--- START ---
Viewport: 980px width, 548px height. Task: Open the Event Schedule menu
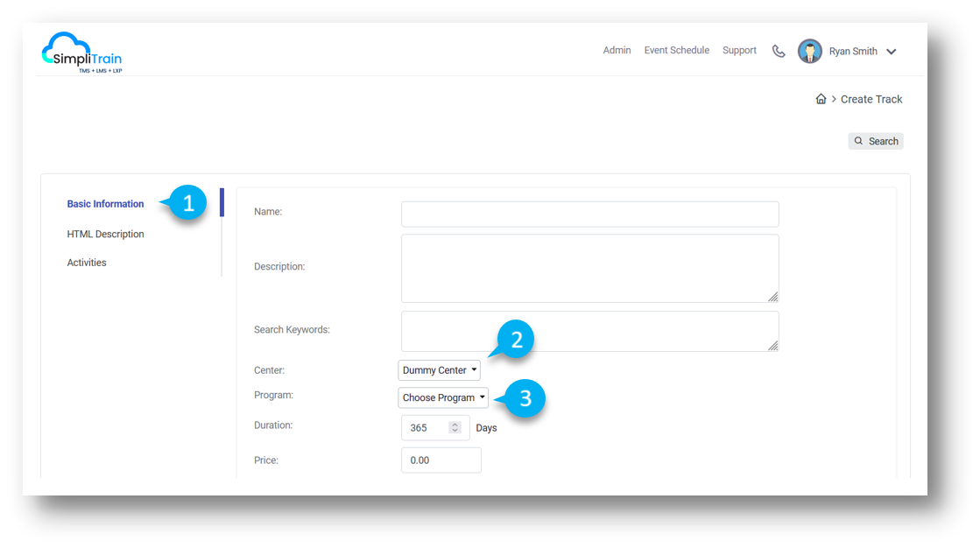click(676, 50)
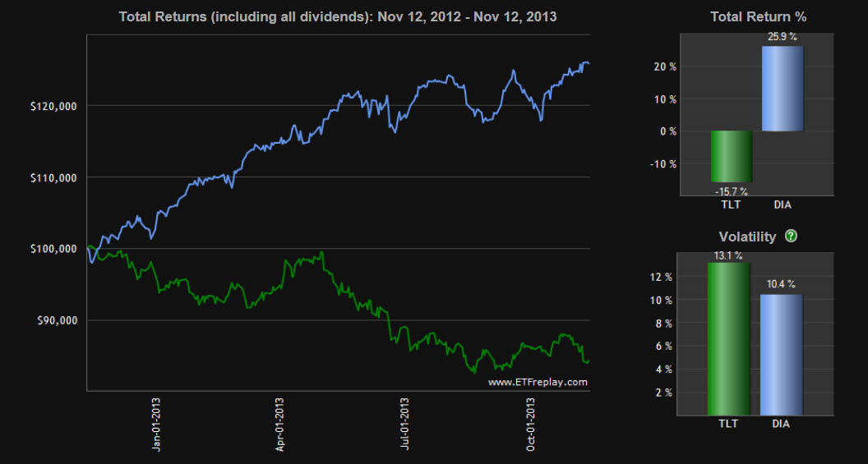Image resolution: width=868 pixels, height=464 pixels.
Task: Click the blue DIA bar in Total Return chart
Action: [782, 89]
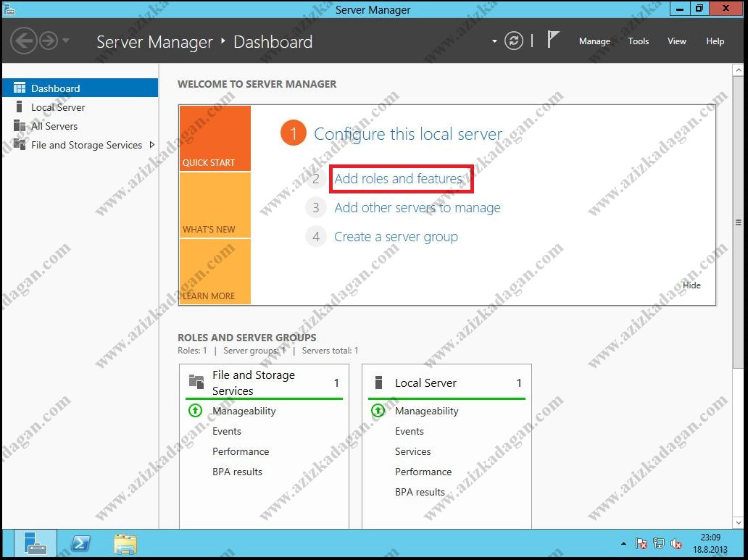Click the network icon in system tray
This screenshot has height=560, width=748.
coord(659,543)
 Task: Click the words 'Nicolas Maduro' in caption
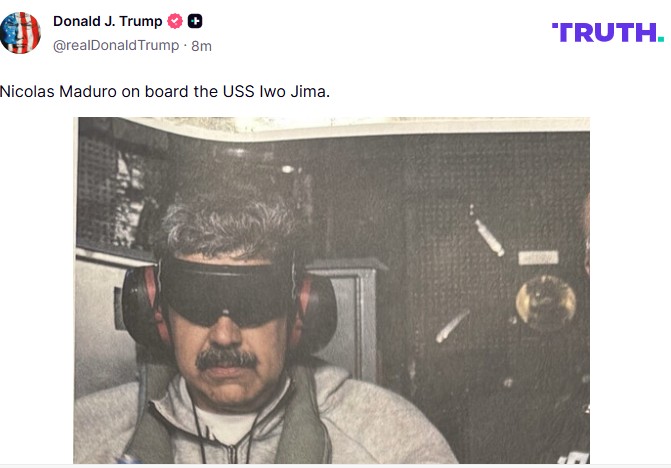click(58, 92)
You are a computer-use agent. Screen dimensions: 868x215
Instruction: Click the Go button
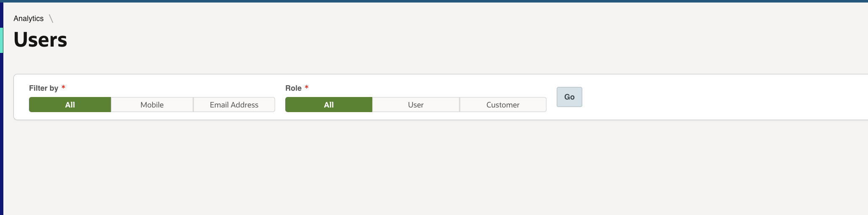coord(569,97)
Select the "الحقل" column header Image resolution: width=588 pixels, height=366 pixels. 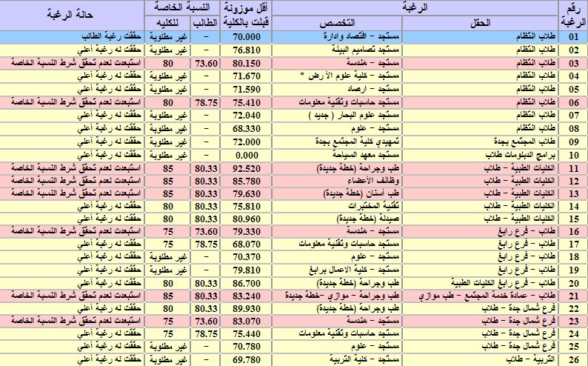[481, 23]
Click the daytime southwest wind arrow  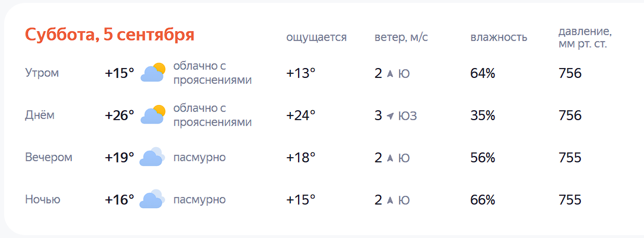click(390, 116)
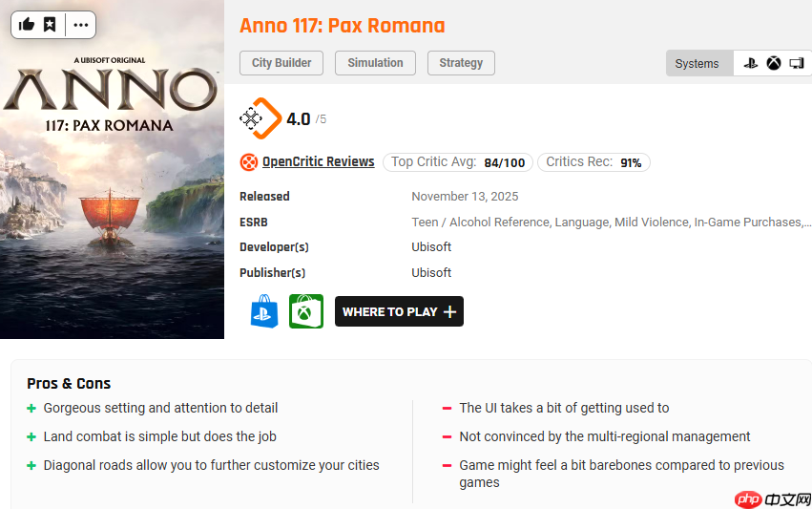Click the PlayStation system icon
812x509 pixels.
751,63
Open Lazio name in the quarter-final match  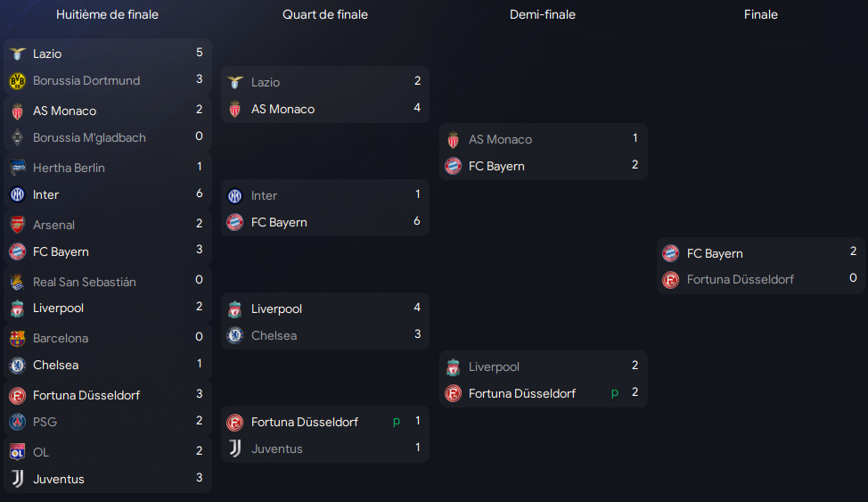266,82
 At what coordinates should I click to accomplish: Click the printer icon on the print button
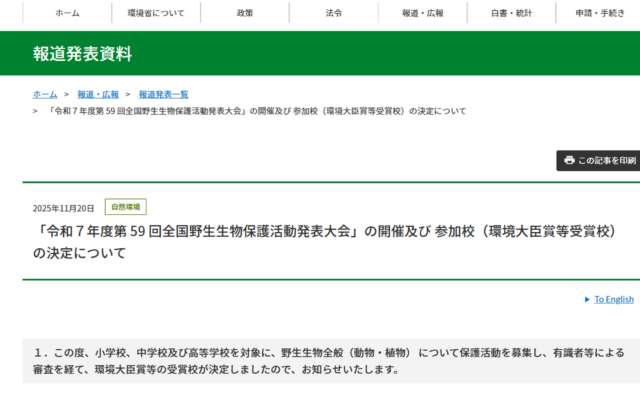(x=569, y=160)
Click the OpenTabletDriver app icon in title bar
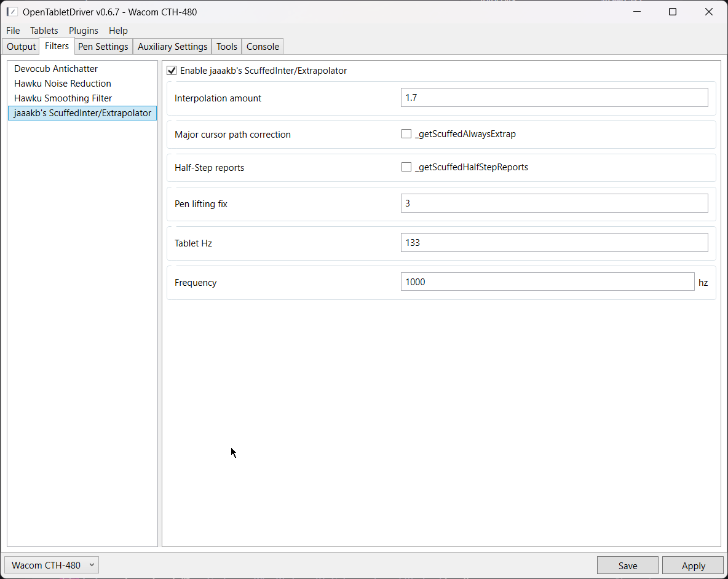728x579 pixels. pyautogui.click(x=12, y=12)
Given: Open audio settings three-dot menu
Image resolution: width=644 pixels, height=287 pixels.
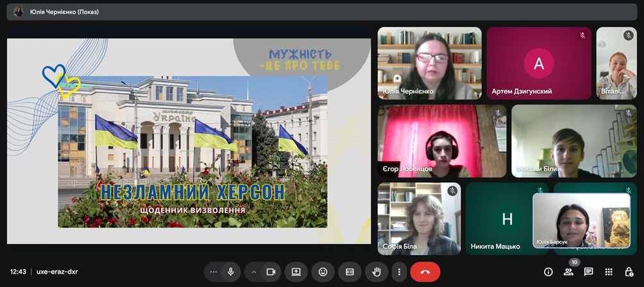Looking at the screenshot, I should pos(214,272).
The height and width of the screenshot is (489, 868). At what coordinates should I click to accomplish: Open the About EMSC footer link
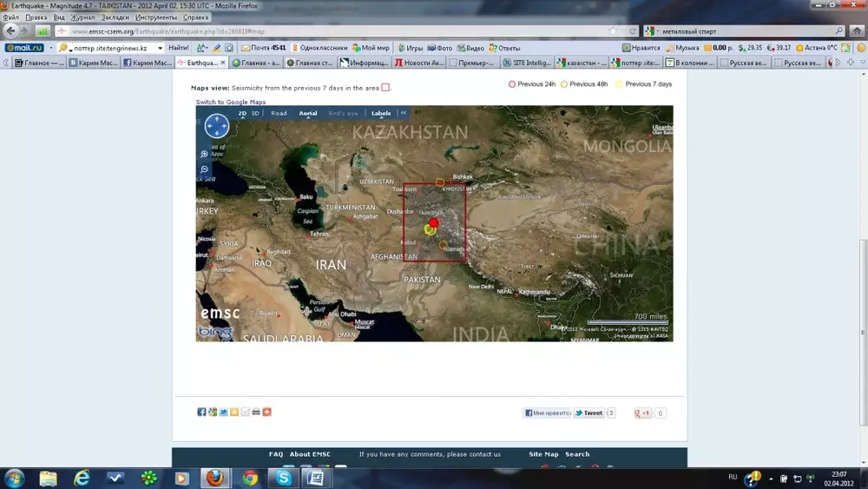click(x=312, y=454)
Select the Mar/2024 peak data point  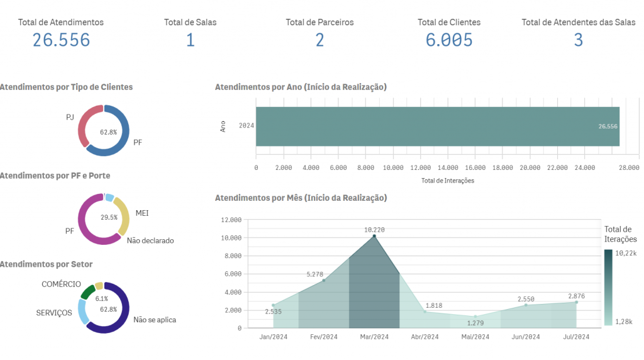374,236
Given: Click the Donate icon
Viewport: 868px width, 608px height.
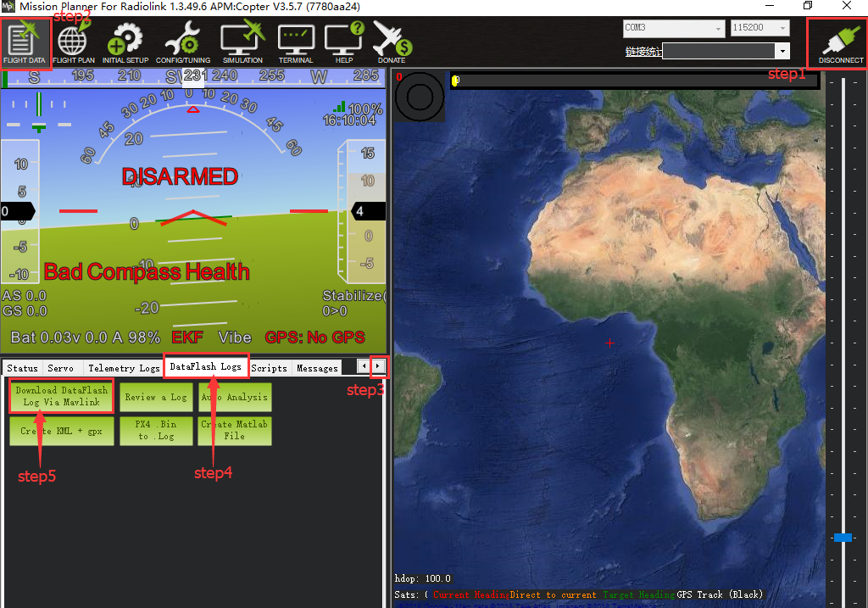Looking at the screenshot, I should (x=392, y=42).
--- END ---
If a line in the entries contains the word "Given", copy that line out.

Given: Open audio settings three-dot menu
Given: Click the Donate icon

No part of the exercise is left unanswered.